Judith Naluiyuk (à l’extrême droite), une jeune femme de 20 ans native de Salluit, veut créer sa propre entreprise touristique à Salluit, au Nunavut. Elle pose ici avec cinq autres diplômés.

Les premiers guides arctiques diplômés

Le 18 février dernier, sept étudiants du Nunavik ont été les premiers à recevoir leur diplôme pour l’attestation d’études collégiales (AEC) de Guidage arctique offerte par le Cégep de Saint-Félicien.

Pour Judith Naluiyuk, une jeune femme de 20 ans native de Salluit, ce diplôme est le symbole d’une belle réalisation et lui permettra de créer du dynamisme dans sa communauté. «Je veux aider ma communauté en créant de nouvelles activités et de l’emploi», dit-elle fièrement.
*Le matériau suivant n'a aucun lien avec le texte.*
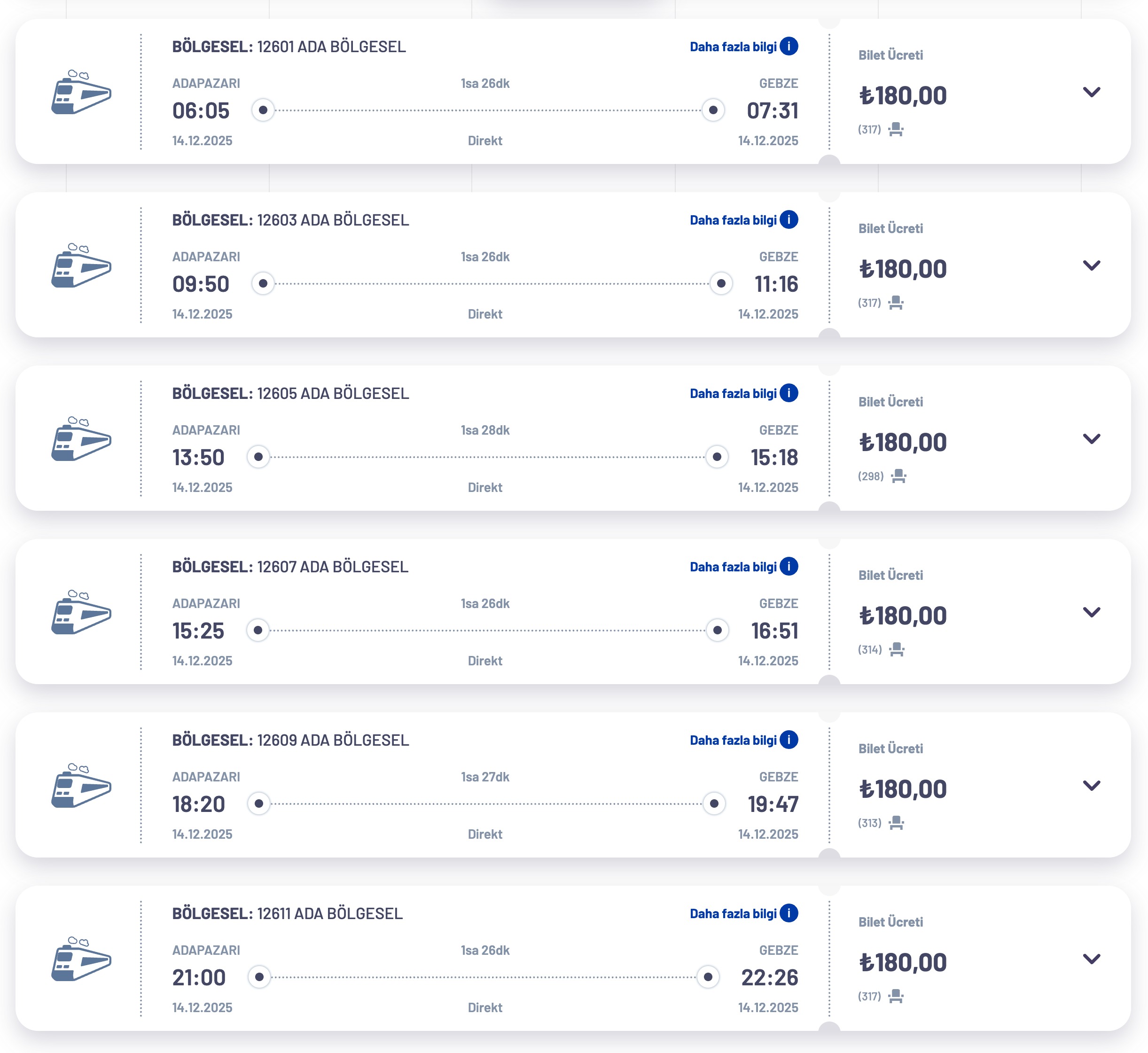This screenshot has width=1148, height=1053.
Task: Expand fare details for the 06:05 train
Action: pyautogui.click(x=1091, y=92)
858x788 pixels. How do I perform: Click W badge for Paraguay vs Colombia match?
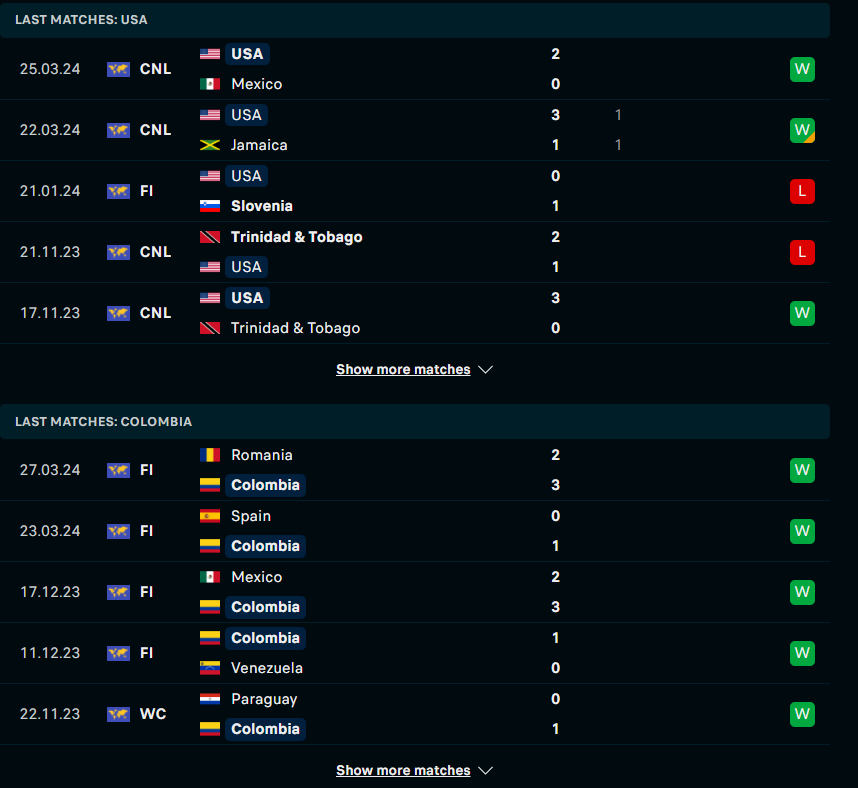click(x=802, y=714)
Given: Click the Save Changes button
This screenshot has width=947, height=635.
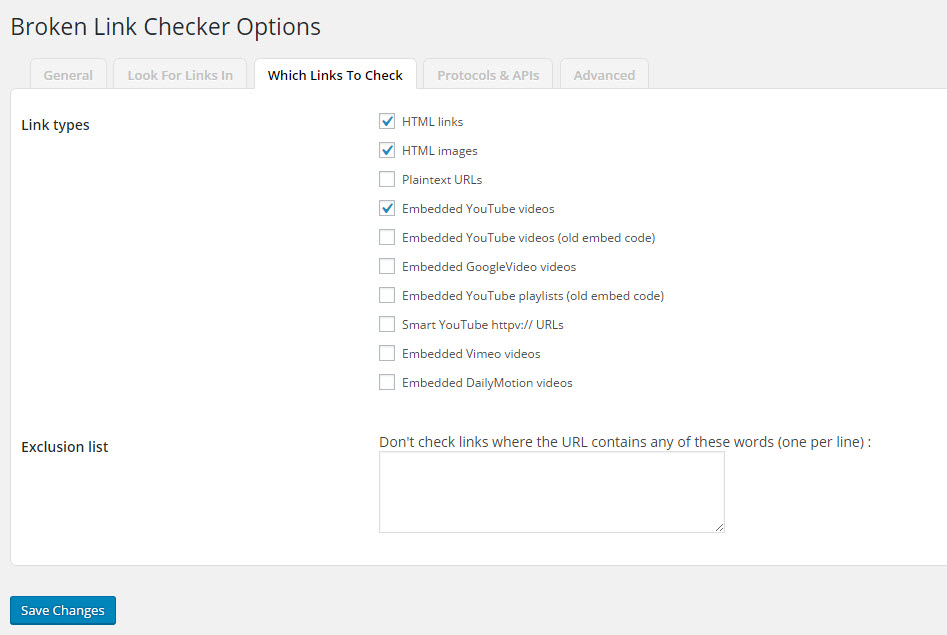Looking at the screenshot, I should click(x=63, y=610).
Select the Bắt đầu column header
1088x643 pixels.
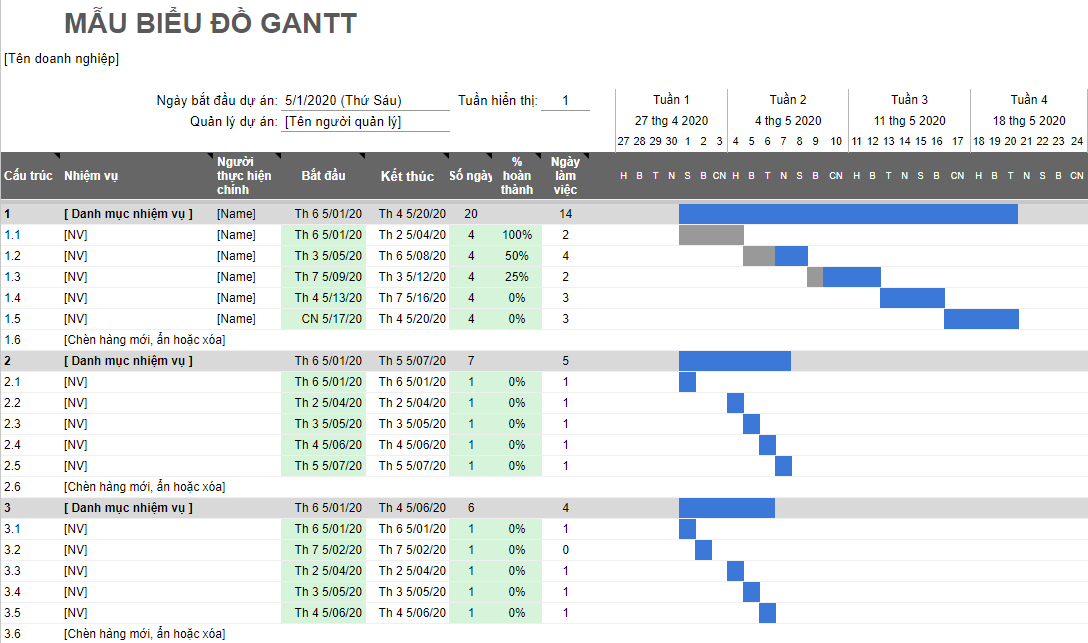point(323,176)
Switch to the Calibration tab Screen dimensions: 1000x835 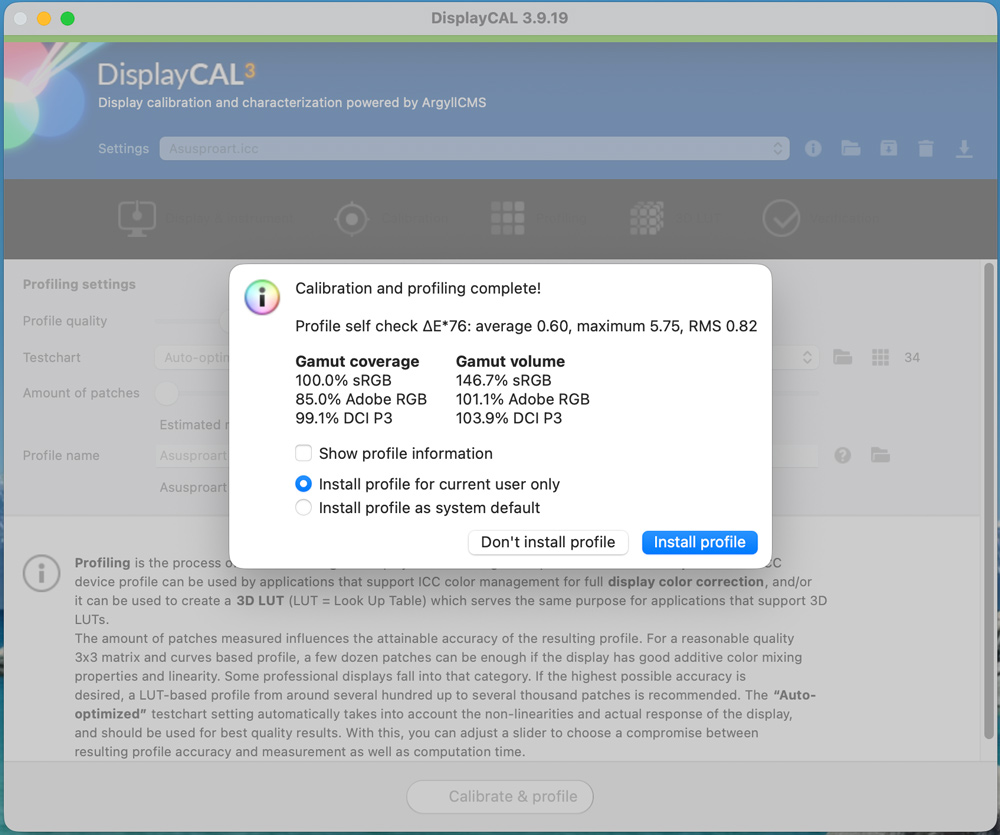click(x=391, y=219)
Cette dernière souligne qu’elle a adoré le programme de formation de 1290 heures créé sur mesure par le Cégep de Saint-Félicien et offert à Kangiqsujuaq, au Nunavik. Dans le cadre de cette formation, elle a notamment suivi des cours de sauvetage en milieu isolé, de navigation, de chasse, de cuisine et d’accueil des touristes. «J’ai adoré la formation, parce que j’ai pu apprendre plein de techniques et d’habiletés pour faire des activités extérieures», soutient l’Inuk, qui souhaite maintenant lancer sa propre entreprise à Salluit.

Outre Judith Naluiyuk, Maina Amaamatuak, Jacob Angnatuk, Neekullak Liddle, Annanack, Stanley George, Mark Kadjulik et Leena Kasudluak ont aussi obtenu leur diplôme, à la plus grande fierté de Bernard Naud, le conseiller pédagogique du Cégep de Saint-Félicien qui a conçu le programme.

«Ce programme était ciblé dans le Plan Nunavik pour développer de l’expertise locale pour guider les touristes», explique ce dernier.

Pour répondre à ce besoin, le Cégep de Saint-Félicien a créé un programme sur mesure délocalisé au Nunavik. «Le programme vise à développer le savoir-être et le savoir-faire pour créer des emplois dans le Nord», remarque le conseiller pédagogique, avant d’ajouter que l’emphase est mise sur l’aventure douce et sur l’expérience culturelle.

Avec la chute du tourisme lié à la chasse dans le nord, le programme souhaite former des professionnels pour développer une industrie durable, note Bernard Naud. «Le Nunavik est un des endroits les moins foulés dans le monde et il y a un fort potentiel de développement», dit-il.

Le programme, officiellement lancé en 2017, après un projet pilote en 2015, se donne de manière intensive sur trois différentes sessions. Les jeunes doivent faire plusieurs expéditions en territoire de courte durée. Dans le cadre de cette formation axée sur les cours pratiques, les étudiants sont aussi venus «dans le sud », pour faire du kayak sur le fjord du Saguenay ou encore pour visiter certains parcs nationaux.

Plusieurs retours

Au départ, 15 étudiants étaient inscrits au programme, mais certains se sont trouvé un travail ou ont décidé de retourner auprès de leur famille. «Trois étudiants qui avaient quitté le programme ont décidé de revenir pour compléter leur diplôme», se réjouit toutefois Bernard Naud.

Ainsi, la deuxième cohorte, qui a débuté récemment, accueille huit étudiants. Par contre, dans le contexte de la propagation de la COVID-19, la formation a été mise une pause et tous les enseignants ont été rapatriés.

Judith Naluiyuk, une jeune femme de 20 ans native de Salluit, veut créer sa propre entreprise touristique à Salluit, au Nunavut.

L’entreprise régionale Chlorophylle participe aussi au programme en fournissant des vêtements adaptés aux différentes activités.